I make it to my door with a pained, pitiful relief, fantasies of falling face-first into bed occupying my mind, which is possibly why it takes me a second longer to notice her than it should.

Isabella Beroul, standing by my window in a gold lingerie set. She’s partly turned away, her gloved hands at her sides, and she doesn’t look in my direction as I close the door.

“Ms. Beroul,” I say quietly, coming to stand a few paces away. “Everything okay?”

“Your door was unlocked,” she says to the window.

“It usually is.” Lyonesse is generally only accessible to its members, and even if a member broke in here, they wouldn’t find anything I’d care about being stolen. Some books, some clothes, a service cross from my first deployment that might as well be a miniature headstone for McKenzie Reed.
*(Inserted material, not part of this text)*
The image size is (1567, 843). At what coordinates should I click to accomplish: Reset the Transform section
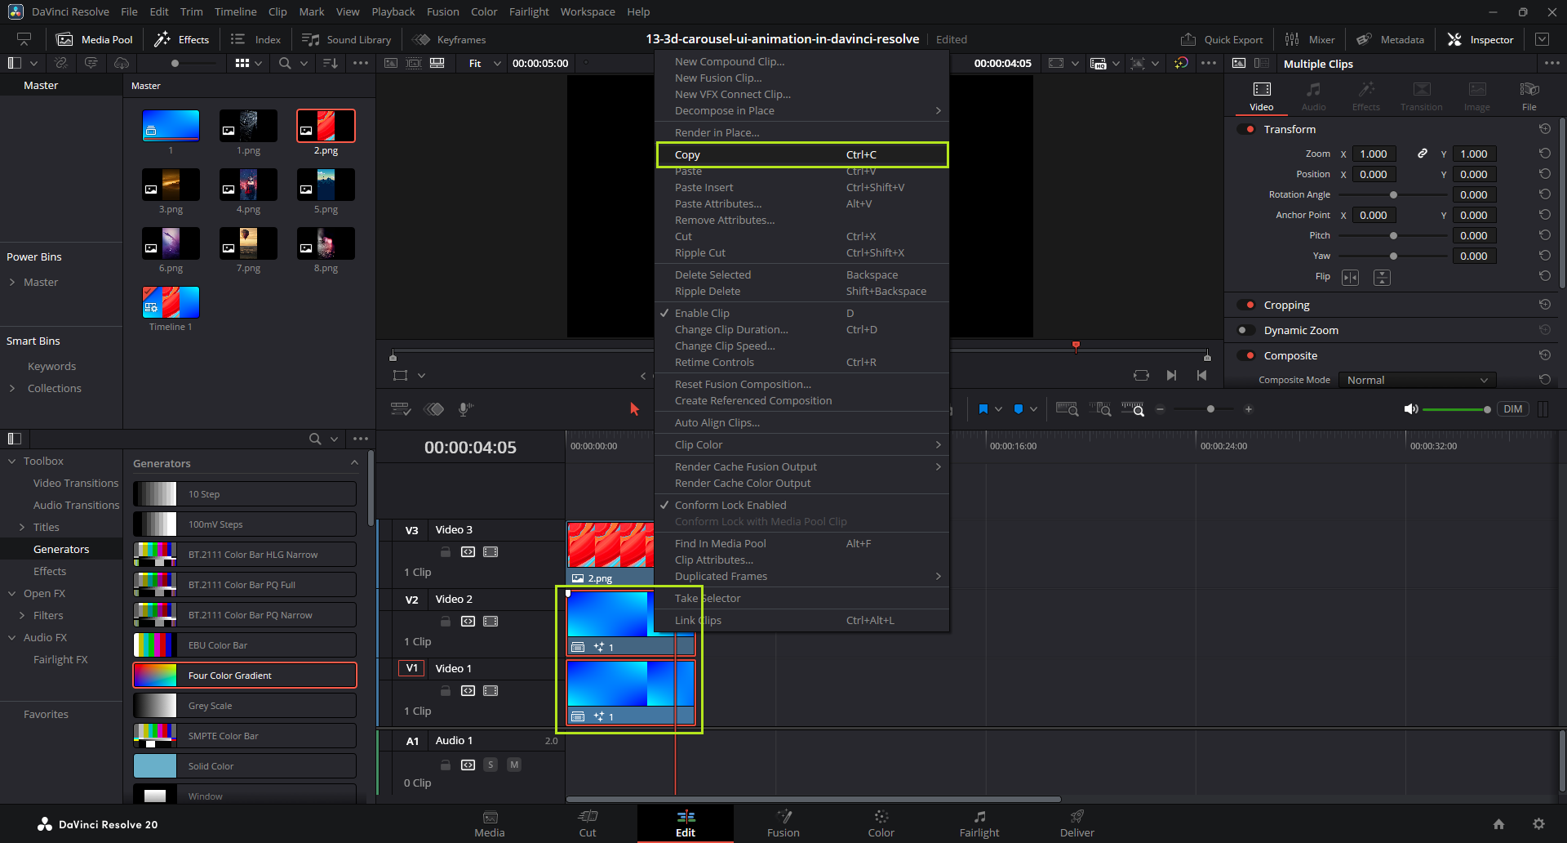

A thief would be welcome to all of it. “Is there something I can help with, Ms. Beroul?”

She turns a little to face me, her eyes red but dry. Goose bumps pepper her arms and curvy thighs, like she’s been standing by the window for a long, long time.

“Hugo’s husband has carved out New Year’s kisses as one of his privileges,” she says with a rueful sort of smile. “And you left early, and I thought maybe you’d need someone to kiss at midnight like me. So I came to find you, where you said you’d be.”

“And I wasn’t here,” I say, understanding.

“Were you with them?” she asks.

I don’t want to lie, and she’s not whom we need to convince of our lies anyway, but there’s something curled in the way she asks, something trying to protect its soft belly. Like an affirmative answer would gut her. And she’s been through so fucking much…I can’t stand the idea of being the one to hurt her again.

It doesn’t matter. My hesitation is all the answer she needs. Pain darts through those wide brown eyes before she gets a chance to duck them down, and she starts to leave.

“Isabella,” I say, breaking my own protocol. “I…”

She reaches me and then lifts up on her toes to kiss my cheek.

“It’s okay,” she says. “I don’t know why I let myself hope anyway.”

It’s after the door closes that my phone buzzes in my pocket—it’s Mark, and it’s nothing but a picture.

A plume of white smoke under the canopy of a dark Roman sky.

The conclave is over. They’ve elected the new pope.